Does renal amyloidosis require hospitalization?

Yes.

Can renal amyloidosis be cured?

No.

DIET & LIFESTYLE

What should patients with renal amyloidosis pay attention to in their diet?

• It is advisable to consume easily digestible high-calorie foods and foods rich in vitamins and minerals;

• Avoid greasy, raw, cold, and irritating foods.

• Patients with renal insufficiency should limit protein intake. Patients with nephrotic syndrome should restrict salt, use diuretics, and receive human albumin infusions. Patients with cardiac insufficiency should limit water intake and follow a low-salt, low-fat diet.

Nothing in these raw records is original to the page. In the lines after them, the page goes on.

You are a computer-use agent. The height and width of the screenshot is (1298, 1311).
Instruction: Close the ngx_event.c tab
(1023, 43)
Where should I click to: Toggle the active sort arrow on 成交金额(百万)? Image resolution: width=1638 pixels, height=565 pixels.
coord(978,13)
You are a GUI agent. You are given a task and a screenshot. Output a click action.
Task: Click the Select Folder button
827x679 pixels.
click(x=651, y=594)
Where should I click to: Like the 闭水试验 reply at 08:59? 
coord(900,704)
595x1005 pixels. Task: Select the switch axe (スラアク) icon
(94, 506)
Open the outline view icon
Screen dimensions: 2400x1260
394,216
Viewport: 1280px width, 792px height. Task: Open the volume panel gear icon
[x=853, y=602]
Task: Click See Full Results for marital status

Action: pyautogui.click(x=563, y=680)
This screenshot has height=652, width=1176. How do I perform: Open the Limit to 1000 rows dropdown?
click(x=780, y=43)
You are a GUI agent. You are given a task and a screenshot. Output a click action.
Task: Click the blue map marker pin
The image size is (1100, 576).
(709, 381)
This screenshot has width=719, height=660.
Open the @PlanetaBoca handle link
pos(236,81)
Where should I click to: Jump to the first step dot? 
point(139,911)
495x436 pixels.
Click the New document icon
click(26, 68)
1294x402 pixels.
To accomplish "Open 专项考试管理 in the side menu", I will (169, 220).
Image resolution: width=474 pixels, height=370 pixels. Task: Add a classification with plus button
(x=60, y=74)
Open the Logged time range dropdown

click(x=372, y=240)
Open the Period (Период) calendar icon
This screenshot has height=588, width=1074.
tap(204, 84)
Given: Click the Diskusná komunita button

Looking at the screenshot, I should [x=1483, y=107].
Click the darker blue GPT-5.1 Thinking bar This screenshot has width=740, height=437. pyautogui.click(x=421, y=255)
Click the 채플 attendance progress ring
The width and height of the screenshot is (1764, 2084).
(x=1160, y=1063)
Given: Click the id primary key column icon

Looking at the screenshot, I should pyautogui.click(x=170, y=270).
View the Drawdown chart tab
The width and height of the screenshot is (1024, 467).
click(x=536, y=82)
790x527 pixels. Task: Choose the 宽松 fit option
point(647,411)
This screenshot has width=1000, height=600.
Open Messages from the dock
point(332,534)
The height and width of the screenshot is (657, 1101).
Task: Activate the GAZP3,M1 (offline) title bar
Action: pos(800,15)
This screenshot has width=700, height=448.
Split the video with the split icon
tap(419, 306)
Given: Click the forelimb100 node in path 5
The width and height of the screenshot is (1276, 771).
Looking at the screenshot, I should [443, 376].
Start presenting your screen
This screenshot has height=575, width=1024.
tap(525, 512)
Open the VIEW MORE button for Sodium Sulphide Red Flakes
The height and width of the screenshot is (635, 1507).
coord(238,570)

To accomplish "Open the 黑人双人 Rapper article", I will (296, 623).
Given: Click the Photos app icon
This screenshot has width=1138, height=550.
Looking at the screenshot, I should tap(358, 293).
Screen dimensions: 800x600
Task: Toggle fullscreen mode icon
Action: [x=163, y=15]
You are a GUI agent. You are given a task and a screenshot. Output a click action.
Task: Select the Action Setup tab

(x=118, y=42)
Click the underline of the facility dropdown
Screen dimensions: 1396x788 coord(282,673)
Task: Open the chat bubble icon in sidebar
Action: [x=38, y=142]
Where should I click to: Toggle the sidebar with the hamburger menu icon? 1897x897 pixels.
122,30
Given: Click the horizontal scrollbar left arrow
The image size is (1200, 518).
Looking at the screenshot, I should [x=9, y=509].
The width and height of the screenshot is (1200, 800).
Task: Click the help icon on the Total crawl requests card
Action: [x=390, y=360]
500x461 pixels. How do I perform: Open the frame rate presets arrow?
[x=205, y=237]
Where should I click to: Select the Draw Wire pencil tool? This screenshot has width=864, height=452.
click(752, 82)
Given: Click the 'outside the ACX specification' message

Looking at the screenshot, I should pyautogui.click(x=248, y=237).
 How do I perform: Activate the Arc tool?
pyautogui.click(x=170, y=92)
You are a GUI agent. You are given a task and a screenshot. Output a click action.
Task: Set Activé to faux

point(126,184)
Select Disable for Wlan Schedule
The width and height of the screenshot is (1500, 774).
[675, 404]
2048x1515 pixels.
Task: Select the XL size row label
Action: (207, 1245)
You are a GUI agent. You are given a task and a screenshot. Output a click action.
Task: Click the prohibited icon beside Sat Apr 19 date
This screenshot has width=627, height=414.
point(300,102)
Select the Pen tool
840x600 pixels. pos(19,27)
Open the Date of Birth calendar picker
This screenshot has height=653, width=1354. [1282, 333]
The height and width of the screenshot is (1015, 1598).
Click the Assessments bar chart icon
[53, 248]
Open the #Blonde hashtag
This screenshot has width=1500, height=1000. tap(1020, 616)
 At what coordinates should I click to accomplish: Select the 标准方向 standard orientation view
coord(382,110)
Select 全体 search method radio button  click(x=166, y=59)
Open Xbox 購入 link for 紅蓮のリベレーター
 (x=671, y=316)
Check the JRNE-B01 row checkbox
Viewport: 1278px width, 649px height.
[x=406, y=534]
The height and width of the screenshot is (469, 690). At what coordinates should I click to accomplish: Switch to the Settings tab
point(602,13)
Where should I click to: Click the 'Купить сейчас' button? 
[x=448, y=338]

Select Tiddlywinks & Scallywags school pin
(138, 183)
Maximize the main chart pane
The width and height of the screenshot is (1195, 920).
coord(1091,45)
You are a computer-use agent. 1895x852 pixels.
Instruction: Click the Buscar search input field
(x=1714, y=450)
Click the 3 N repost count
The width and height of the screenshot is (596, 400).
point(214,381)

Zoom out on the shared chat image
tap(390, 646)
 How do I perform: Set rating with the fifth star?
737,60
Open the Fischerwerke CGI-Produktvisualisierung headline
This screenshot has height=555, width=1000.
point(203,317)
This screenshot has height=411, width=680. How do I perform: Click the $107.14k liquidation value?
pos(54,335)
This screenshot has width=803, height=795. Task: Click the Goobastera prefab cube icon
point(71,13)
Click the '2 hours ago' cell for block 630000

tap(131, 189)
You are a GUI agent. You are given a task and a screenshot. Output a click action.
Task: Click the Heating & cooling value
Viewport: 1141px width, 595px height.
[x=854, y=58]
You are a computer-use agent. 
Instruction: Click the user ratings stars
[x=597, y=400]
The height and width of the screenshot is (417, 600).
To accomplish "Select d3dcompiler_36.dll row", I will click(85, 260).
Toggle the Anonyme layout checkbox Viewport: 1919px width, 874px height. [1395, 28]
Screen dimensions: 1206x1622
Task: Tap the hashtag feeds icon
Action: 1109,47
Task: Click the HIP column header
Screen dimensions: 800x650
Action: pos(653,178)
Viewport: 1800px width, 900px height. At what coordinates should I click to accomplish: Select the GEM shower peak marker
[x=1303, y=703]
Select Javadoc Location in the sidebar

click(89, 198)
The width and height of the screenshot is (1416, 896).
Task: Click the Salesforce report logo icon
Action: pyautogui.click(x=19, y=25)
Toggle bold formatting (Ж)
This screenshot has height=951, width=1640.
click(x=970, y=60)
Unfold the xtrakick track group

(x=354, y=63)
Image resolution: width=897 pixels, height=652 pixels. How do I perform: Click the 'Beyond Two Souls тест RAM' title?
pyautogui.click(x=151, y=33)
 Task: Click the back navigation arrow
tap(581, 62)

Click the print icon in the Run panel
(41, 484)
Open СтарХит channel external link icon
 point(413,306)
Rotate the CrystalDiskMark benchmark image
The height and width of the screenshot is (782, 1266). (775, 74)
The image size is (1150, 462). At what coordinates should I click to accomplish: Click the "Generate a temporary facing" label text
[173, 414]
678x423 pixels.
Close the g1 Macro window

What should patients with renal amyloidosis pay attention to in daily life?

• Get adequate rest;
• Avoid fatigue and infections;
• Maintain a calm mindset;
• Follow a low-salt, low-fat diet;
• Closely monitor fluid intake and output.

Do patients with renal amyloidosis need follow-up examinations? How are follow-up examinations conducted?

Yes, follow the doctor's instructions for regular blood, urine, imaging, and other relevant tests.

PREVENTION

Can renal amyloidosis be prevented? How to prevent renal amyloidosis?

The exact cause of this disease is currently unclear, and there are no proven effective preventive measures. For secondary renal amyloidosis, the primary disease should be actively treated.

How can patients with renal amyloidosis prevent complications?

Early diagnosis and early treatment can improve prognosis, reduce complications, and increase survival rates.